Pfizer trials show its antiviral pill cuts risk of severe Covid-19 by 89%

Drugmaker finds 'high efficacy' in treatment that it says vastly reduces chances of death

Potential side effects of the pills created by Pfizer have not yet been released. Reuters

The makers of an antiviral pill for Covid-19 have said they stopped a trial after the drug was shown to cut by 89 per cent the chances of hospital admission or death for adults at risk of developing severe disease.

Pfizer said it plans to submit interim trial results for its pill, which is given in combination with an older antiviral called ritonavir, to the US Food and Drug Administration as part of the emergency-use application it opened in October.

The combination treatment, which will have the brand name Paxlovid, consists of three pills given twice daily.

The planned analysis of 1,219 patients in Pfizer's study looked at hospital admission and death among people diagnosed with mild to moderate Covid-19 with at least one risk factor for developing severe disease, such as obesity or older age.

It found that 0.8 per cent of those given Pfizer's drug within three days of symptom onset were taken to hospital and none died within the 28-day period after treatment. That compared with a hospital admission rate of 7 per cent for placebo patients. There were also seven deaths in the placebo group.

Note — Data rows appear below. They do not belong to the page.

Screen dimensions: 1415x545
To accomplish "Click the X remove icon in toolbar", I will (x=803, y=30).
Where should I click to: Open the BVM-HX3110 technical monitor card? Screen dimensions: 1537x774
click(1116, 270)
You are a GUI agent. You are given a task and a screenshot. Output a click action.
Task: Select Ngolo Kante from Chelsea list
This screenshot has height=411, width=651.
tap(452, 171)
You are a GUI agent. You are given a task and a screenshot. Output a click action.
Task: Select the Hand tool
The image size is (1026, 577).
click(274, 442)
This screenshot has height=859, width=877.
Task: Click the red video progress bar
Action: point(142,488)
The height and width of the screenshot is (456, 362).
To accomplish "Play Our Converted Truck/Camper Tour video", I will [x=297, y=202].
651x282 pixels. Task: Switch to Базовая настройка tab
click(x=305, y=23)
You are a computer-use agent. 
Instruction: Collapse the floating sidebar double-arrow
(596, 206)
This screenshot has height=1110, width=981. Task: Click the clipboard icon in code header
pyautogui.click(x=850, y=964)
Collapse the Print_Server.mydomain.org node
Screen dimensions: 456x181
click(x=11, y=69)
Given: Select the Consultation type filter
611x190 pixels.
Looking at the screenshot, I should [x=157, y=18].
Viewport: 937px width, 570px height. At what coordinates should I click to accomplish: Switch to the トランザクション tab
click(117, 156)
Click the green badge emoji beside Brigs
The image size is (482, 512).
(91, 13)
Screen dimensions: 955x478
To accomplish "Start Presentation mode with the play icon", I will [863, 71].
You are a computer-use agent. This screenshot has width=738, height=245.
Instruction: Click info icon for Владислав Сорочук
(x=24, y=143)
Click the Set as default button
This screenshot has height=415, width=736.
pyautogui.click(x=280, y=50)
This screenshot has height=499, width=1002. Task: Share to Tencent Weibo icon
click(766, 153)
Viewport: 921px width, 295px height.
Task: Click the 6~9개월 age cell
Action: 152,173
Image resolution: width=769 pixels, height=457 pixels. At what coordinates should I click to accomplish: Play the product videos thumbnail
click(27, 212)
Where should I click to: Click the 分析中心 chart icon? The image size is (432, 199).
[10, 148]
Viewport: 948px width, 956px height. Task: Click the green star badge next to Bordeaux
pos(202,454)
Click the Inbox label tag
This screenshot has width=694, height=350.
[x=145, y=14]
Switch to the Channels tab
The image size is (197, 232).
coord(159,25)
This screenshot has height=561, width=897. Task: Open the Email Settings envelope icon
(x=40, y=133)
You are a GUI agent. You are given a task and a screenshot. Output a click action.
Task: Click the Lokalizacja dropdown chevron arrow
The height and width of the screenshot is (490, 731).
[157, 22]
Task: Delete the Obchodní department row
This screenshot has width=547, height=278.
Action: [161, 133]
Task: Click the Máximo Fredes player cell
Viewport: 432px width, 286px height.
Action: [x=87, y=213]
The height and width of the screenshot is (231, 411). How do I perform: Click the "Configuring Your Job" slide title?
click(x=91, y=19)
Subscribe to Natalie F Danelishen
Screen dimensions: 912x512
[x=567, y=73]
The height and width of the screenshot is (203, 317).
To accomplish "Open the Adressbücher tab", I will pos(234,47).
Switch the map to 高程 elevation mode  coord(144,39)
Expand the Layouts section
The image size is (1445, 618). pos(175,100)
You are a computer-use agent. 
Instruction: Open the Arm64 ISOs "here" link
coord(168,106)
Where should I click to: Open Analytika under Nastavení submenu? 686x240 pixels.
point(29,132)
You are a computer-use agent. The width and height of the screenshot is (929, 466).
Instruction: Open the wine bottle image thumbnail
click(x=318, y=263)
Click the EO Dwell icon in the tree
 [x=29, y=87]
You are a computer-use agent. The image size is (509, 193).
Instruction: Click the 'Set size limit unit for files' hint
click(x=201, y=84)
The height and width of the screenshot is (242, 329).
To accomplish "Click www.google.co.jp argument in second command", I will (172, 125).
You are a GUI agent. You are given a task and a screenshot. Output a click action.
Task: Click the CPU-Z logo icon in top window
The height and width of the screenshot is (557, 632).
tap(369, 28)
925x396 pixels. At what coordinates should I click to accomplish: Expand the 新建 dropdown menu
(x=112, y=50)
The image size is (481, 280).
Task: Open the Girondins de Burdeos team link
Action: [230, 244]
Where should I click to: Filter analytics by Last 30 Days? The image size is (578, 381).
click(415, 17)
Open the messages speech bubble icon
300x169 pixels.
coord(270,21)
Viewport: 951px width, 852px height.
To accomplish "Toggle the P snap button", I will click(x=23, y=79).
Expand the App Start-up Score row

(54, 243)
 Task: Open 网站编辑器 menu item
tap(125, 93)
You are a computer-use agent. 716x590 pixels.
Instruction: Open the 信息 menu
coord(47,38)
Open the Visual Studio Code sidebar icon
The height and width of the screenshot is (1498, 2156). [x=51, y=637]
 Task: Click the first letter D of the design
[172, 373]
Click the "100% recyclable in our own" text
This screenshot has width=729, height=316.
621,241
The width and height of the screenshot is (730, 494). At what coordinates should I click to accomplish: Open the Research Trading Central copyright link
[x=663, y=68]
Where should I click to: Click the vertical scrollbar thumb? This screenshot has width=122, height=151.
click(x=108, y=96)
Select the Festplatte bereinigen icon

Rates were similar for patients treated within five days of showing symptoms – 1 per cent of the treatment group was taken to hospital, compared with 6.7 per cent for the placebo group, which included 10 deaths.

The results appear to be even better than Merck & Co's pill, molnupiravir, which last month was shown to halve the likelihood of dying or being admitted to hospital for Covid-19 patients also at high risk of serious illness.

Full trial data is not yet available from either company.

Antivirals need to be given as early as possible, before an infection takes hold, to be most effective. Merck tested its drug within five days of symptom onset.

"We saw that we did have high efficacy, even if it was five days after a patient has been treated ... people might wait a couple of days before getting a test ... and this means that we have time to treat people and really provide a benefit from a public health perspective," Annaliesa Anderson, head of the Pfizer programme, told Reuters.

The company did not give details of any side effects of the treatment but said adverse events happened in about 20% of both treatment and placebo patients.

"These data suggest that our oral antiviral candidate, if approved by regulatory authorities, has the potential to save patients’ lives, reduce the severity of Covid-19 infections and eliminate up to nine out of ten hospitalisations,” said Albert Bourla, Pfizer's chief executive.

Pfizer said it was expecting to produce more than 180,000 packs by the end of the year and at least 50 million packs by the end of 2022, of which 21 million would be produced in the first half.

"We are currently bringing on additional capacity and ramping up further and we look forward to updating these numbers in the coming weeks," the company said.

Infectious disease experts say that preventing Covid-19 through wide use of vaccines remains the best way to control the pandemic but only 58 per cent of people in the US, for example, are fully vaccinated and access in many other parts of the world is limited.

Pfizer's drug, part of a class known as protease inhibitors, is designed to block an enzyme the coronavirus needs to multiply.

The company is also studying whether its pill could be used by people without risk factors for serious Covid-19, as well as to prevent coronavirus infection in people exposed to the virus.